« Eric Rasmusen's Thoughts on Stern v. Marshall | Main | Relying on Disclosure When it is Least Likely to Matter »

Mortgage Modification Mystery

posted by Jean Braucher

Media reports have recently focused on big banks spontaneously offering mortgage modifications, even including principal reduction, to borrowers who are not in default and who haven’t even asked for them. See here.  The banks mentioned, JPMorgan Chase and Bank of America, both took over a lot of nasty mortgages from failed financial institutions (Washington Mutual and Countrywide Financial).

The modifications seem to be going in particular to current but underwater customers with pay option ARM mortgages (which allowed debtors not to pay for a while and add skipped payments to the principal).  Industry analysts have explained the banks’ actions as getting ahead of a problem that could affect their stock prices.  See here.  Apparently banks have been quietly modifying current mortgages for years, and hundreds of thousands of people, maybe more, have gotten improved deals this way.

But there is still a mystery.  Why don’t the banks wait for a missed payment or at least a request before making an offer?

  The homeowner featured by the NY Times, Rula Giosmas of Miami, who got her mortgage principal cut in half without even asking, was quoted as saying, “I would not have defaulted.  But they don’t know that.”   It is obvious that some money is being left on the table. 

Is there a grander plan?  The mystery takes me back to my college Behavioral Psych course.  We fed Rice Krispies to lab rats who had to push a lever to try to get a treat.  The rats frantically pushed the lever when the rewards were random but not if they were predictable.  Are the banks trying to get underwater borrowers to keep paying by offering random rewards to those who are current?  If so, why aren’t they advertising the practice rather than keeping it hushed up, creating a lottery-like frenzy to stay current?  Perhaps the recent media attention was staged?

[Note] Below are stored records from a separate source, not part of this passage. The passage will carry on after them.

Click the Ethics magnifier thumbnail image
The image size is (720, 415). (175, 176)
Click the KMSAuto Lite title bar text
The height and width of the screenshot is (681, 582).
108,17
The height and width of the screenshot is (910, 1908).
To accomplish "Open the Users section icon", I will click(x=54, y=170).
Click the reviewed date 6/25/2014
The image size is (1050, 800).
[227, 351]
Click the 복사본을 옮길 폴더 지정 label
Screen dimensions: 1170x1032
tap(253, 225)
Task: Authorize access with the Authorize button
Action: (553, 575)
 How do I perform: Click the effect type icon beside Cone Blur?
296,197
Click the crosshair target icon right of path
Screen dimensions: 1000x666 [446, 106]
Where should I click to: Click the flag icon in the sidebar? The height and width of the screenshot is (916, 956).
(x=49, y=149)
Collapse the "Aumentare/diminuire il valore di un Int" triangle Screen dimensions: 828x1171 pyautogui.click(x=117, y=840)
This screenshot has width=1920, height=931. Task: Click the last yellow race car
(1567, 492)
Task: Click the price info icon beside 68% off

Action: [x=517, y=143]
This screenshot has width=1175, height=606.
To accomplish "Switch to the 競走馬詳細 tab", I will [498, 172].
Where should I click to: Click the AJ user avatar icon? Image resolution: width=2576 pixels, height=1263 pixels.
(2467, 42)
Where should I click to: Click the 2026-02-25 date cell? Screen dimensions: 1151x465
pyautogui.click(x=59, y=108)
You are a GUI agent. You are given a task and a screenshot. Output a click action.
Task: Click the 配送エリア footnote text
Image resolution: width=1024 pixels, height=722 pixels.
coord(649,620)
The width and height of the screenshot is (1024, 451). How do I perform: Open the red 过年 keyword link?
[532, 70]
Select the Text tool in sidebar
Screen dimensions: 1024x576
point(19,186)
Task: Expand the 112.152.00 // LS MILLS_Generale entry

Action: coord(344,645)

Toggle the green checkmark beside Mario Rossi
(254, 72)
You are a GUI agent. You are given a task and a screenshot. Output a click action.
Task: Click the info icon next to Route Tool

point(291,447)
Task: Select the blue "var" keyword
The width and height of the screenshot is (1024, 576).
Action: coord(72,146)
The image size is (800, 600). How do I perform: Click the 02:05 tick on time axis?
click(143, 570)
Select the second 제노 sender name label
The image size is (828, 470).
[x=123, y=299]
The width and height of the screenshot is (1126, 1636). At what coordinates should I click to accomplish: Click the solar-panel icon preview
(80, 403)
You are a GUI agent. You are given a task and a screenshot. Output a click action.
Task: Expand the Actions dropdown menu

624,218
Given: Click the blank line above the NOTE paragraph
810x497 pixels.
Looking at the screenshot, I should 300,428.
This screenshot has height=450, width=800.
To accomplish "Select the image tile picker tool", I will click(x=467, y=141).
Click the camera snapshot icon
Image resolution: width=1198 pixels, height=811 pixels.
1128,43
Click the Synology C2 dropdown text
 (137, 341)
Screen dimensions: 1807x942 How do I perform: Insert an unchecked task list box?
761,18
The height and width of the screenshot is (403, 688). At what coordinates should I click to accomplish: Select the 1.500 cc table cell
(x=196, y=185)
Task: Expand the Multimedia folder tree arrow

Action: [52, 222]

Calling all gumshoes.  What is your explanation, and how big is this phenomenon?

Comments

There's a theory that servicers are doing this selectively for loans with documentation or other problems. This makes more sense to me in a refi scenario than a mod scenario. But maybe some of these reported mods are really refis? Executing new agreements with borrowers would make the original flawed agreements go away, no?

The pay option ARM allows for negative equity to accrue. Some contracts had upper limits (I have had two in the last 15 years), but the upper limits were always pretty high (that is, you start with an 80% LTV, the option would even allow for more than 100% LTV based on the original appraisal).

So, maybe they are trying to get in front of a runaway train of rising principal balances?

But...this cannot solve paperwork issues unless the borrower agrees to sign something new. The way I read the artcile, there is no such request. People are simply being notified that their principal was reduced. Or maybe that's a detail missed.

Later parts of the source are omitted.